Scientific classification
- Kingdom: Animalia
- Phylum: Chordata
- Class: Mammalia
- Infraclass: Placentalia
- Order: Rodentia
- Family: Sciuridae
- Genus: Sciurus
- Species: S. gilvigularis
- Binomial name: Sciurus gilvigularis Wagner, 1842
- Subspecies: S. g. gilvigularis; S. g. paraensis;

= Yellow-throated squirrel =

- Genus: Sciurus
- Species: gilvigularis
- Authority: Wagner, 1842
- Conservation status: DD

Species of rodent

The yellow-throated squirrel (Sciurus gilvigularis) is a tree squirrel in the genus Sciurus endemic to South America. It is found in Brazil, Guyana and Venezuela.

==Description==
Yellow-throated squirrels are colored buff-and-black on their upper bodies. Their ventral fur is orange, tending to be darkest on the upper chest and fading to a paler color on the throat and belly. The tail is grizzled with black and buff, and may display faint bands.

(Information given)
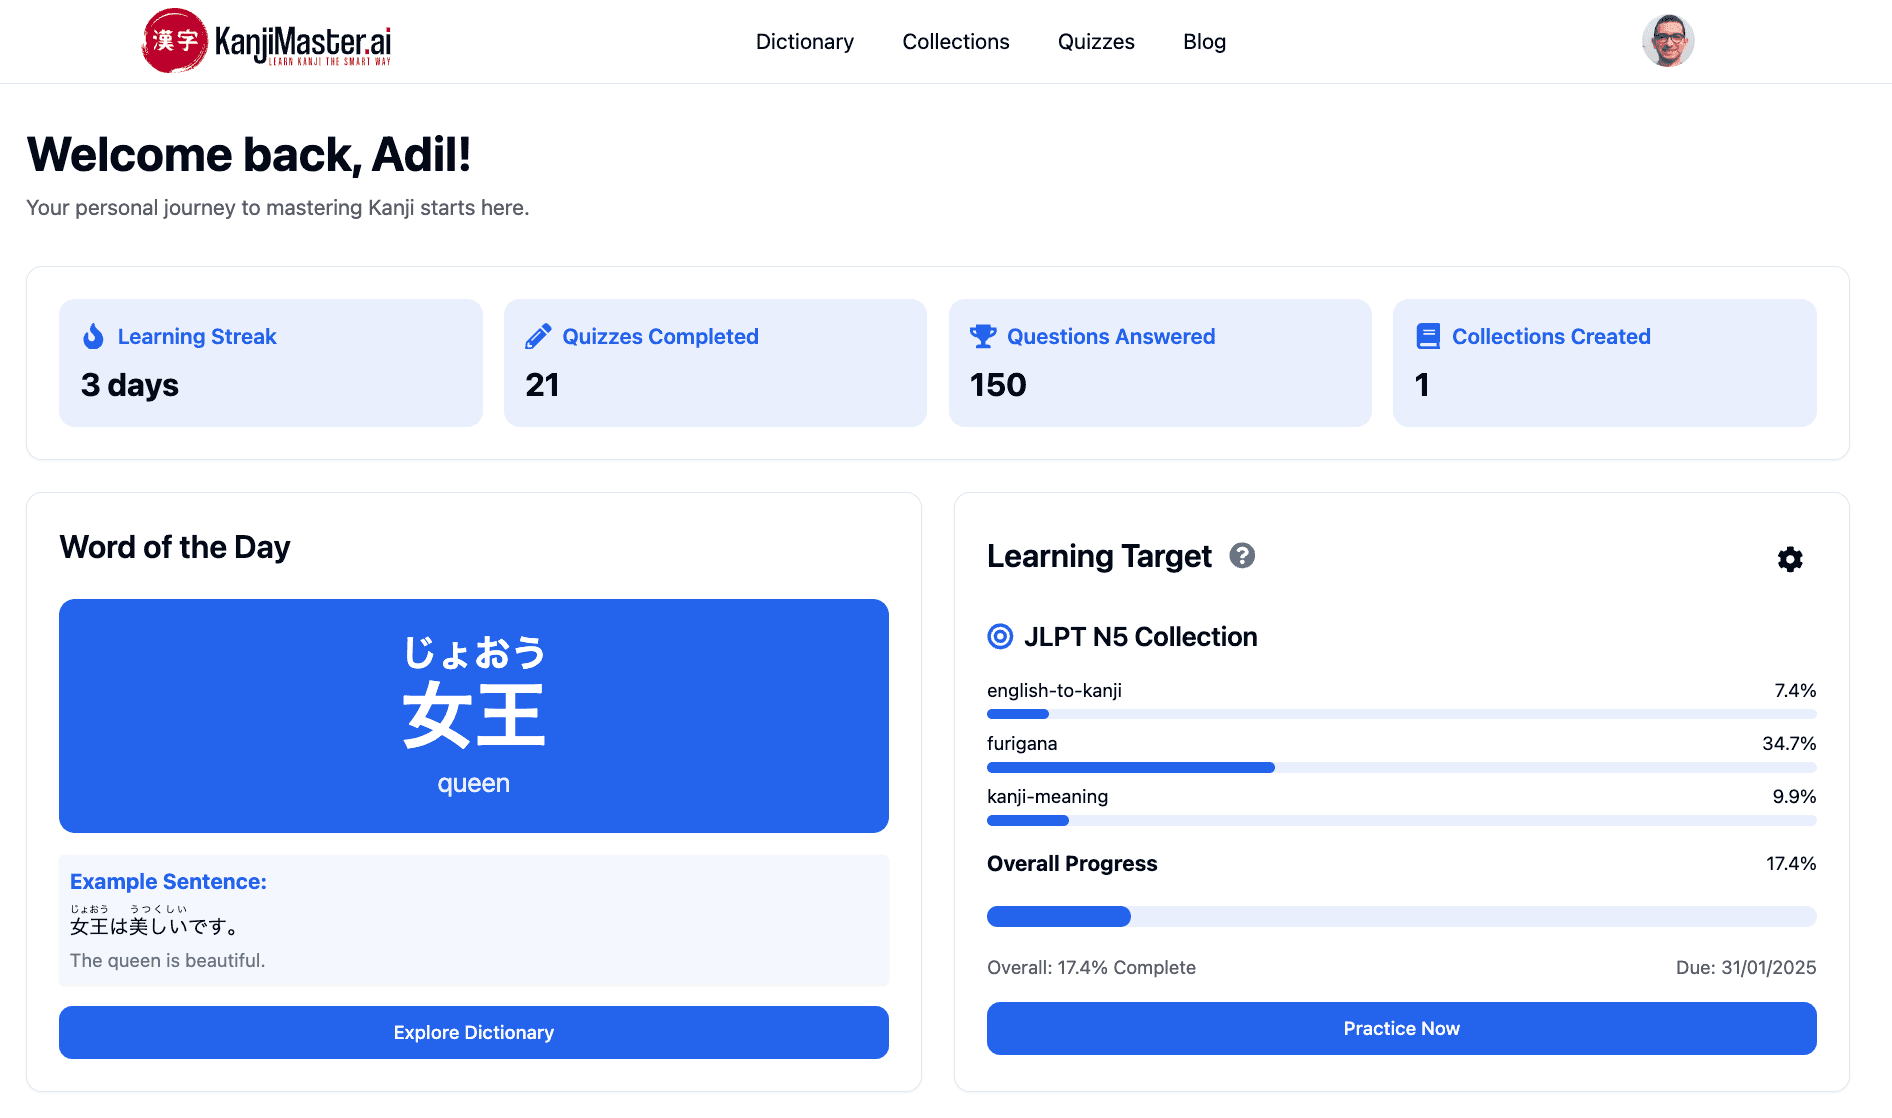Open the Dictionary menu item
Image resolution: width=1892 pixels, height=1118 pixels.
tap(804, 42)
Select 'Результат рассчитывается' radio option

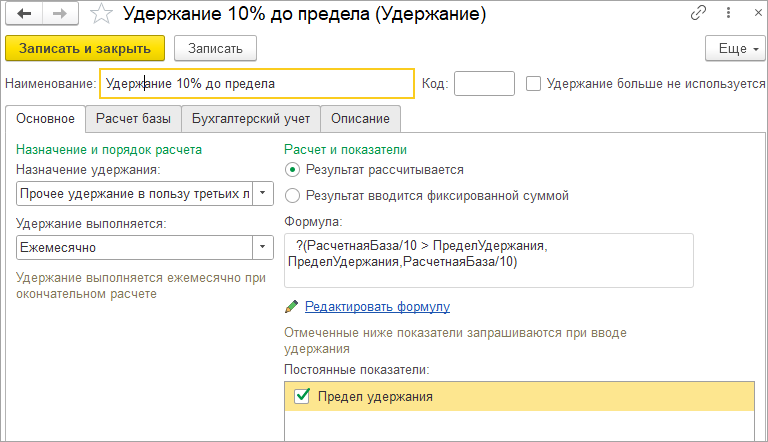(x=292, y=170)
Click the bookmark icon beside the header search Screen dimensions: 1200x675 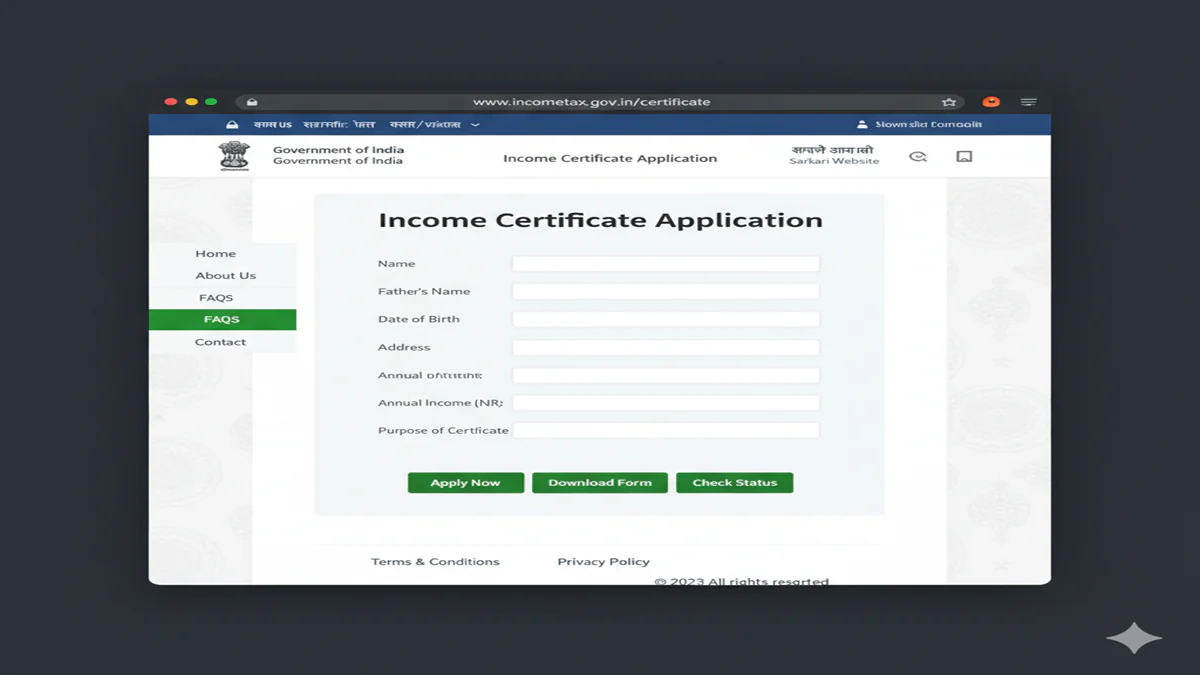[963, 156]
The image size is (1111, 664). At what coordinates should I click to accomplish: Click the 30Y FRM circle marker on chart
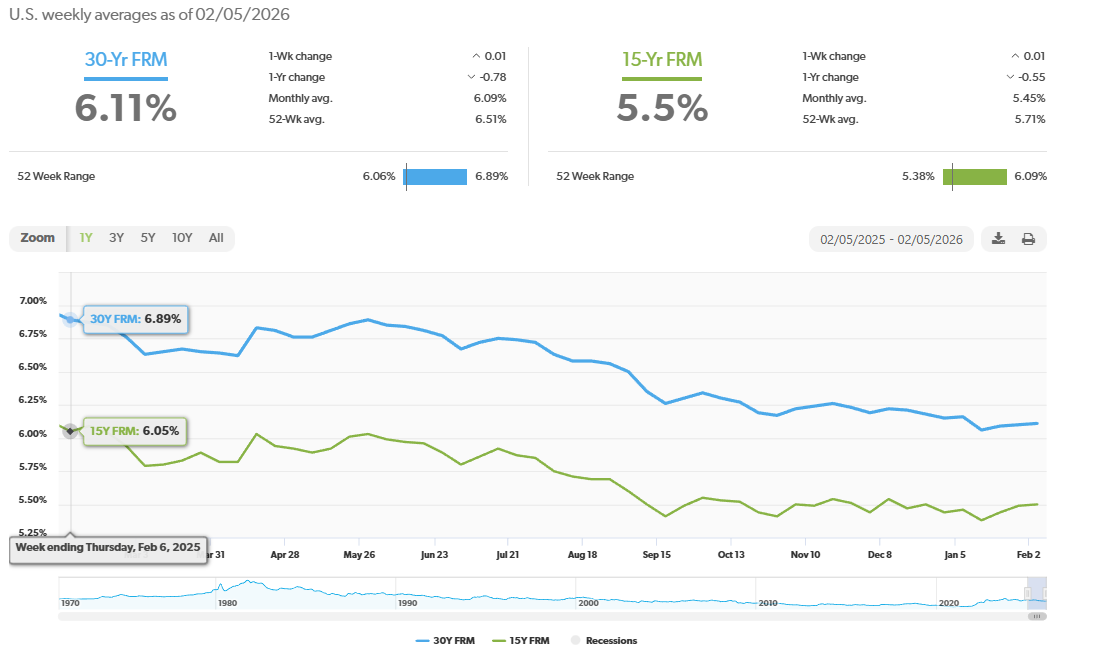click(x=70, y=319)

(Apply what you read)
(a) For each statement, answer yes or no according to the yellow-throated squirrel excerpt, and quote the words that decide it. (i) The species is found in Colombia. (ii) The squirrel's ventral fur is orange. (iii) The tail is solid black.
(b) According to the yellow-throated squirrel excerpt, what colors are on the upper bodies of these squirrels?
(c) Write a continuation of the yellow-throated squirrel excerpt, starting after its last sentence.
The records have no connection to the yellow-throated squirrel excerpt.

(Expected results)
(a)
(i) No: "It is found in Brazil, Guyana and Venezuela."
(ii) Yes: "Their ventral fur is orange"
(iii) No: "The tail is grizzled with black and buff, and may display faint bands."

(b) Buff and black.

(c)
==Distribution and habitat==
The species' range is poorly studied. Disjunct populations are known to exist in Venezuela, Guyana, and northern Brazil. They are found primarily in coastal forests dominated by palms, lianas, and rattans. They are not recorded in secondary or disturbed forests.

==Ecology and behavior==
Yellow-throated squirrels feed primarily on palm seeds and fruits. The seeds of the maripa palm in particular are a major food source.